[RFC PATCH v3] ptp: Add vDSO-style vmclock support

David Woodhouse <dwmw2@xxxxxxxxxxxxx> · Sat, 06 Jul 2024 16:14:39 +0100

From: David Woodhouse <dwmw@xxxxxxxxxxxx>

The vmclock "device" provides a shared memory region with precision clock
information. By using shared memory, it is safe across Live Migration.

Like the KVM PTP clock, this can convert TSC-based cross timestamps into
KVM clock values. Unlike the KVM PTP clock, it does so only when such is
actually helpful.

The memory region of the device is also exposed to userspace so it can be
read or memory mapped by application which need reliable notification of
clock disruptions.

The shared memory structure is intended to be adopted into the nascent
virtio-rtc specification (since one might consider a virtio-rtc
specification that doesn't fix the live migration problem to be not fit
for purpose). It can also be presented via a simple ACPI device.

◆ **MATERIAL PROVIDED**:
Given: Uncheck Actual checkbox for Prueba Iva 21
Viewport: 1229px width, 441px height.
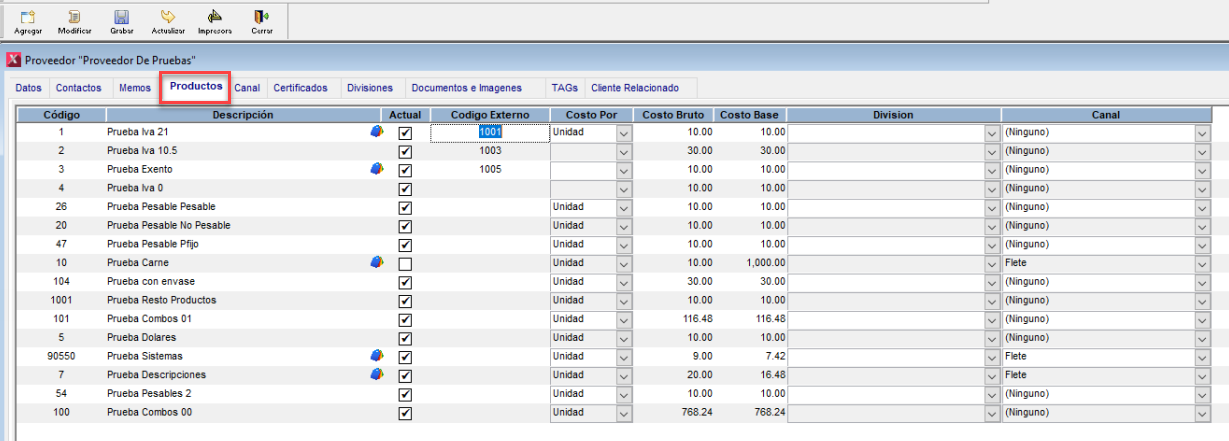Looking at the screenshot, I should (405, 133).
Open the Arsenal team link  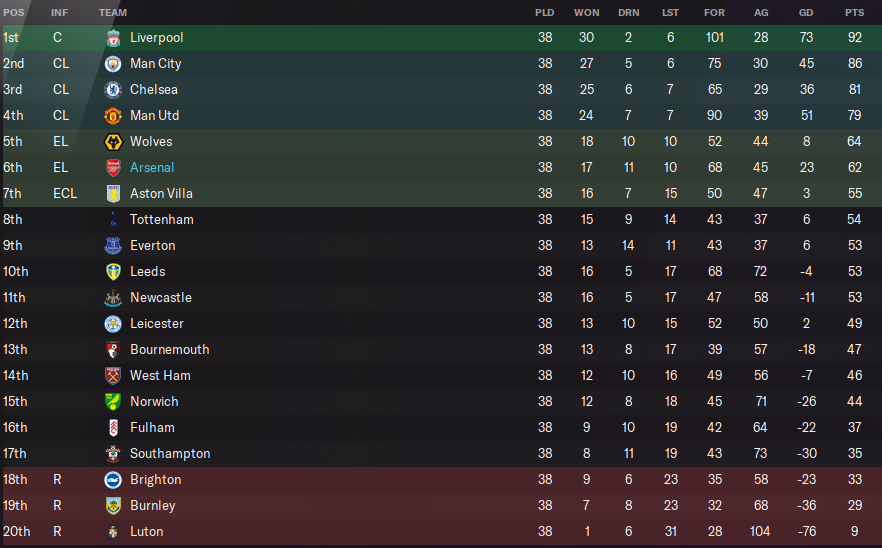pos(152,167)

◆ **WHAT THIS TASK INVOLVES**:
Carry on with the patch description for vmclock support in the PTP subsystem, picking up after its last sentence.

◆ **EXERCISE OUTPUT**:
Signed-off-by: David Woodhouse <dwmw@xxxxxxxxxxxx>
---
QEMU implementation at 
https://git.infradead.org/users/dwmw2/qemu.git/shortlog/refs/heads/vmclock

Remaining questions/TODO for virtio-rtc adoption:
 • Use of signed integer for tai_offset field
 • Explicit little-endianness
 • Is picoseconds the right unit for absolute error (I was going to make
   this (seconds>>64) but that actually reduces the *range* that can be
   expressed).
 • Are the clock_status values sensible?

v3:
 • Add esterror fields
 • Reduce seq_count to 32 bits
 • Expand size to permit 64KiB pages
 • Align with virtio-rtc fields, values and leap handling
 • Drop gettime() method (since we have gettimex())
 • Add leap second smearing hint
 • Use a real _CRS on the ACPI device

v2: 
 • Add gettimex64() support
 • Convert TSC values to KVM clock when appropriate
 • Require int128 support
 • Add counter_period_shift
 • Add timeout when seq_count is invalid
 • Add flags field
 • Better comments in vmclock ABI structure
 • Explicitly forbid smearing (as clock rates would need to change)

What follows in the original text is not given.